Monday, May 21, 2007

One Couple's Debt

Here's a story from the NY Times about a couple deep in debt. Isn't this story all too common these days? This couple is having serious debt issues, with thousands of dollars in credit card balances, more in personal and credit union loans, and the list goes on.

Is it so surprising that they don't even know what the interest rate on one of her cards? It "took her by surprise". I can only conclude that this is because someone else signed up for the card, received the card, spent on the card and was paying on the card, and she just recently inherited it, right? Since all my credit card statements show the balance, charges, interest rates, and other fees right there on the front, I'm not quite sure what to say about this couple.

I bet organizing their bills and statements instead of dropping them in a plastic laundry basket would be a great start.

What a great trend this is:

Americans spent one in seven of their take-home dollars on debt payments last year, up from one in nine in 1980. Experts say few consumers are able to calculate the true costs of such payments.

Unfortunately, all those thousands of dollars in credit card purchases and no one is buying a computer with Internet access (it took me exactly 5 seconds to find that link on Google).

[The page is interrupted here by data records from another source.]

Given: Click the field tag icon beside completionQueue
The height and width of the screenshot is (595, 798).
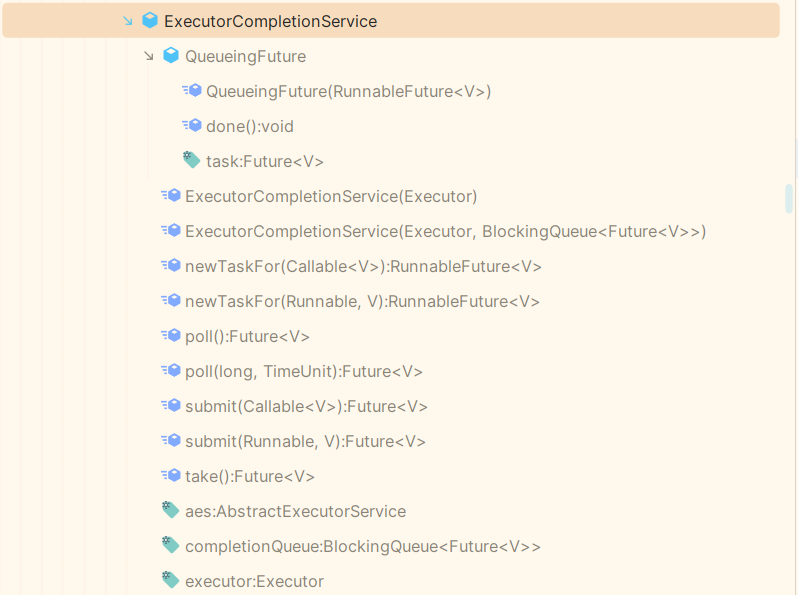Looking at the screenshot, I should [171, 546].
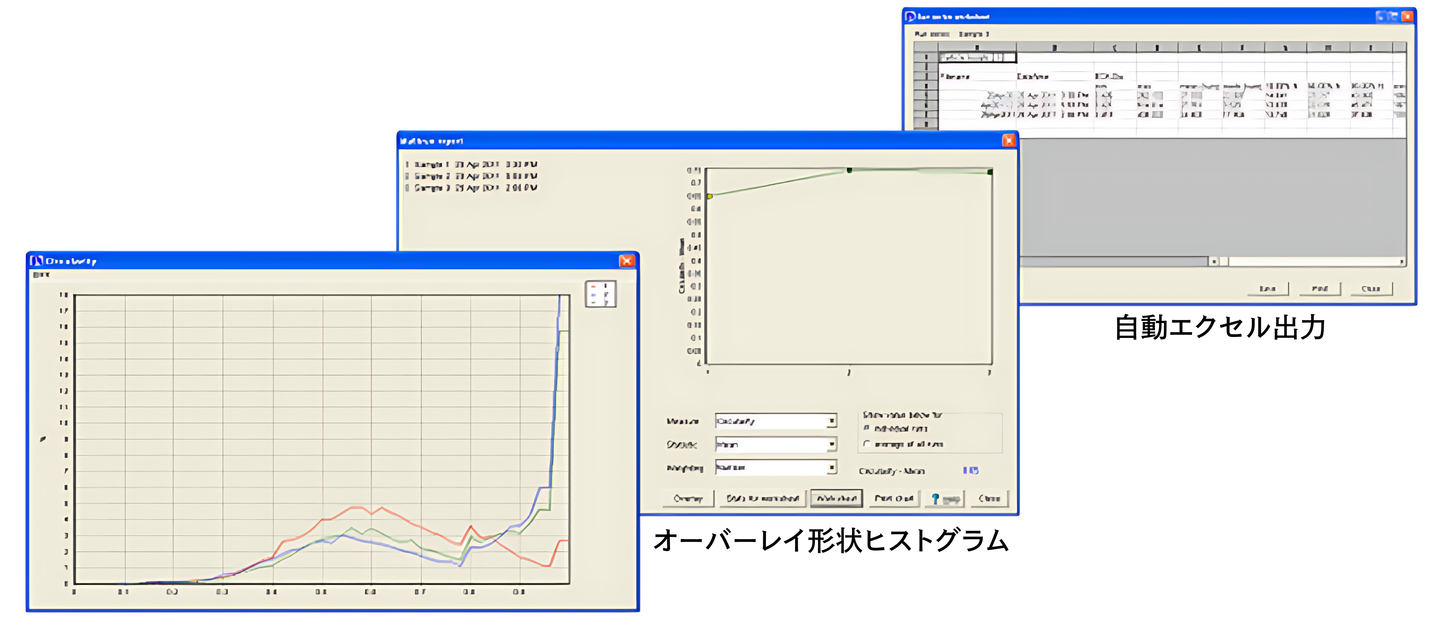Open the Weighting dropdown showing Number
The width and height of the screenshot is (1440, 627).
tap(831, 467)
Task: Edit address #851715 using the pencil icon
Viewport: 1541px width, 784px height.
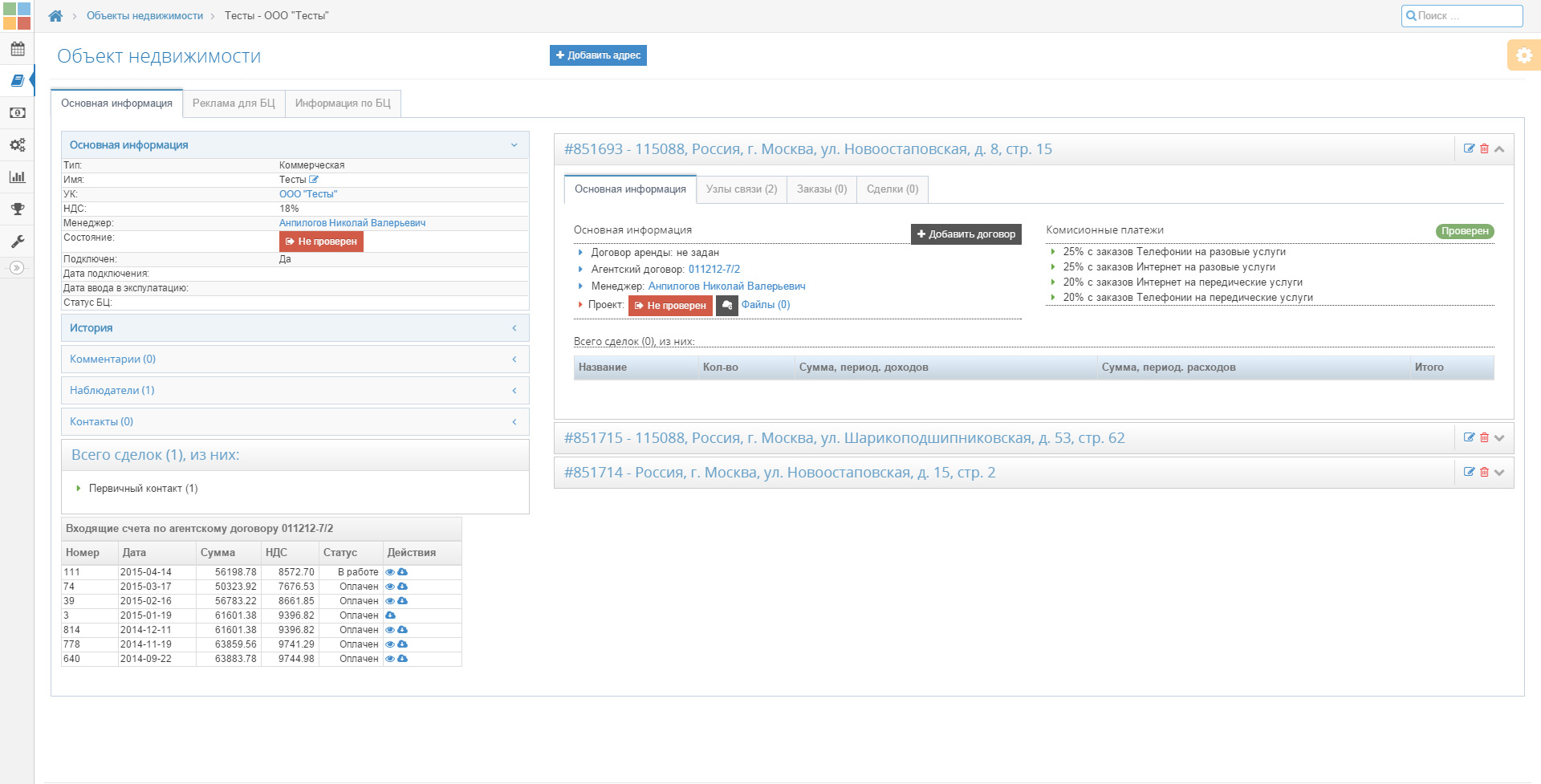Action: click(1469, 437)
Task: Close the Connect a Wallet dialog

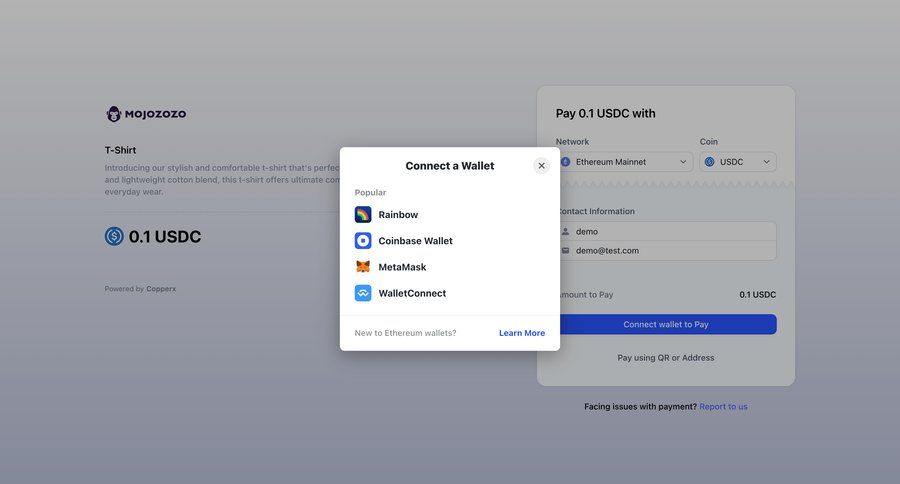Action: pos(541,166)
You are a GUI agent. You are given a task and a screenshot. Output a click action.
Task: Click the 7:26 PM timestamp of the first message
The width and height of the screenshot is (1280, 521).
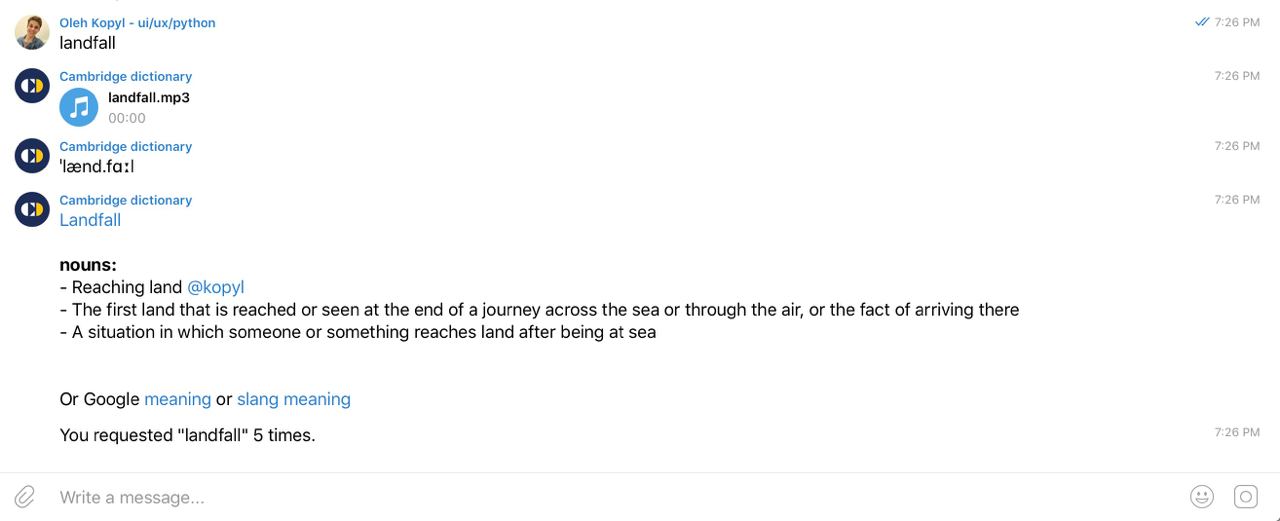[x=1237, y=22]
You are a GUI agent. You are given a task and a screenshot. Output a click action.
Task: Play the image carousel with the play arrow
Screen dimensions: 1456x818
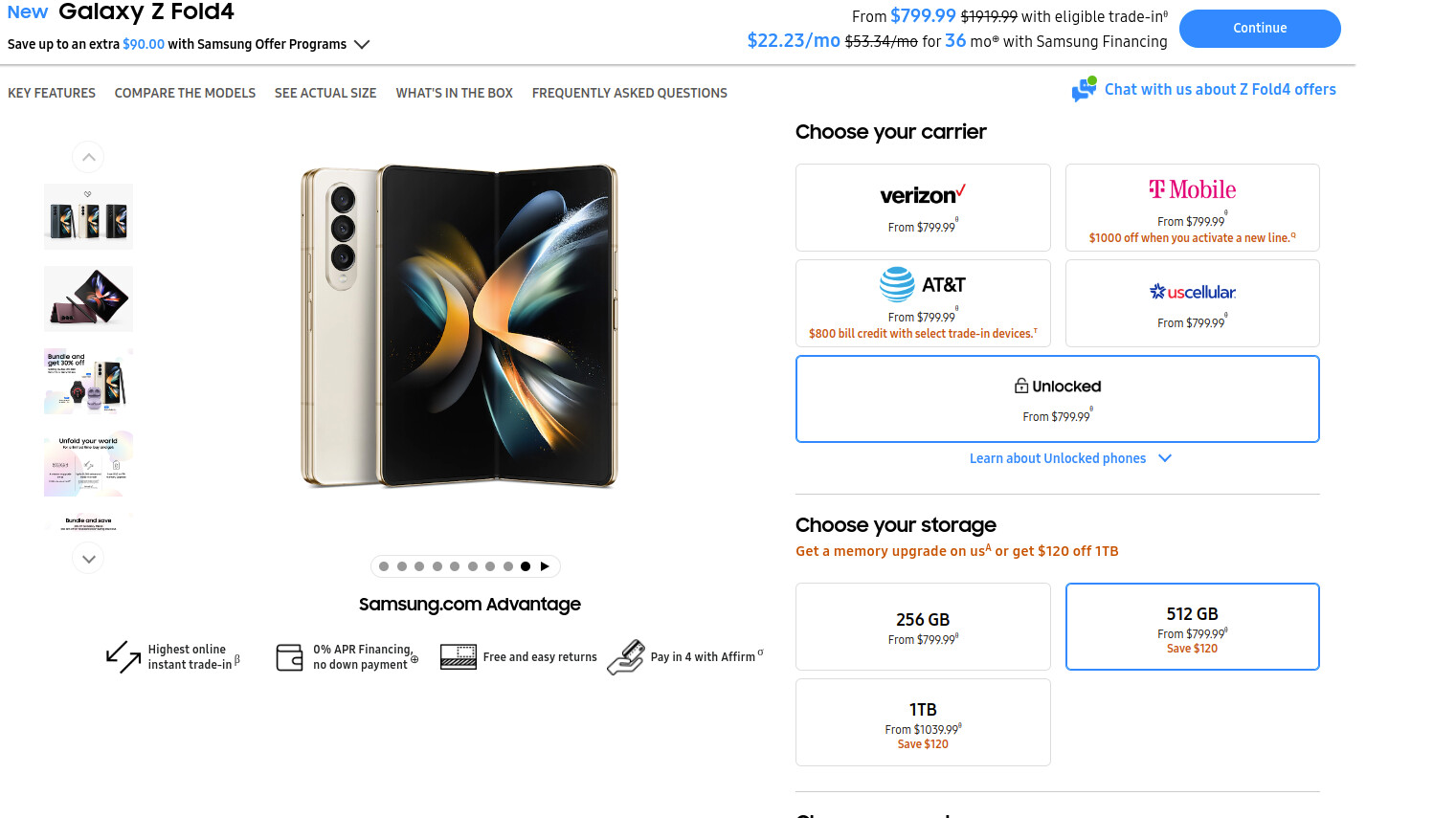point(545,566)
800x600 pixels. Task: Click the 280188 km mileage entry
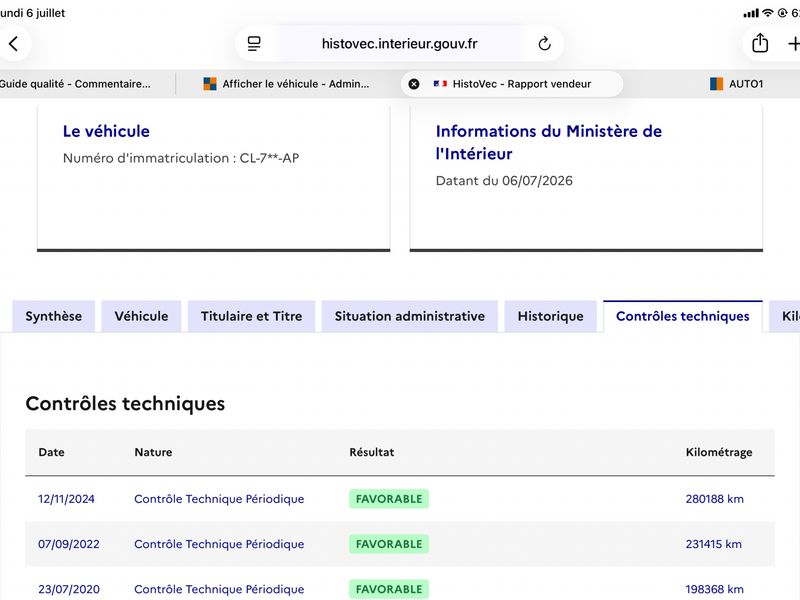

The article goes on to blame easy credit as the source of American's woes. As the couple puts it

It doesn’t matter what you do, you always have that credit card debt.

What a great way to take responsibility for your actions. Here's another beauty:

[They] used a debit card rather than a credit card to make nine purchases, ranging from $5.38 to $48, hoping to avoid finance charges. But he miscalculated their checking account balance. Each purchase incurred an overdraft charge of $32...Every two or three months they send in a payment late, running up a late fee of $30 or more.

I know what this couple's problem is, and its not the $800 42 inch TV sitting in their living room, although their $50,000 wedding and new bathroom didn't help (do not use home equity loans for upgrading your home, or anything for that matter!). Their problem is that they do not MANAGE THEIR MONEY. They spent a whole lot of time making it, and quite a lot of time spending it, but when it comes to managing it, they "can’t do it every day because we both work full time". But what it really comes down to is that they just don't feel like dealing with it, "we don’t want to spend time going through the bills" they say.

Well no wonder they're in debt, haven't a clue what their interest rates are, and can't manage to pay a bill on time more than a couple months in a row.

Any solution for this couple? There are many ways to get out of debt, so they have their pick. But nothing is going to work unless they do this:

STOP! All of your financial problems are your own fault. Yes, even that unexpected $500 vet bill you can't pay is your fault. Why? Because you've already spent yourself into oblivion. The cat getting sick isn't even remotely part of the problem. Get those darn bills out of the plastic laundry basket and sort, organize, and make a full inventory of all your bills, loans, miscellaneous expenses, income, credit cards and interest rates. Find out where you stand, create a system where bills come in, how they get sorted, how they get paid (which will result in them getting paid on time!). This couple overspends ridiculously and they need to be put on a restrictive budget. Then they need to work on paying off their debt. First and foremost however, they need to organize their finances. Nothing will work until they admit "We did this to ourselves, we are disorganized and lazy with our money, and we need to start managing our money with the same effort we put into making it."

1 comment:

Jim said...

I finally had time to actually read this article. They are most likely not alone as there are many others out that do the same thing. There is a personal accountability factor involved and the debt is a result of poor choices and judgment. I'm in debt too, but I am learning to manage the money I make to pay the bills and try to lower my debt. My wife is a spender and I'm a saver, so we are working on the balance. Budget used to be more of a cash flow analysis at the end of the month to assess how we spent our money. Now I'm working on budgeting where our money goes before we have it in hand, so that when we have it, every dollar has a purpose.

This couple clearly spent themselves into a problem and then tries to justify their spending habits. Putting everything in a basket seems like a way to just put it off and ignore it until they need to act. They need to get their stuff together so they know where they're at. Not everyone knows how to do this or understand that they need to do this. I didn't like the quote about there always being credit card debt. If you have the money available you don't need credit to buy it. Sometimes it's harder to break old habits of the past, but if it were easy it wouldn't be worth doing.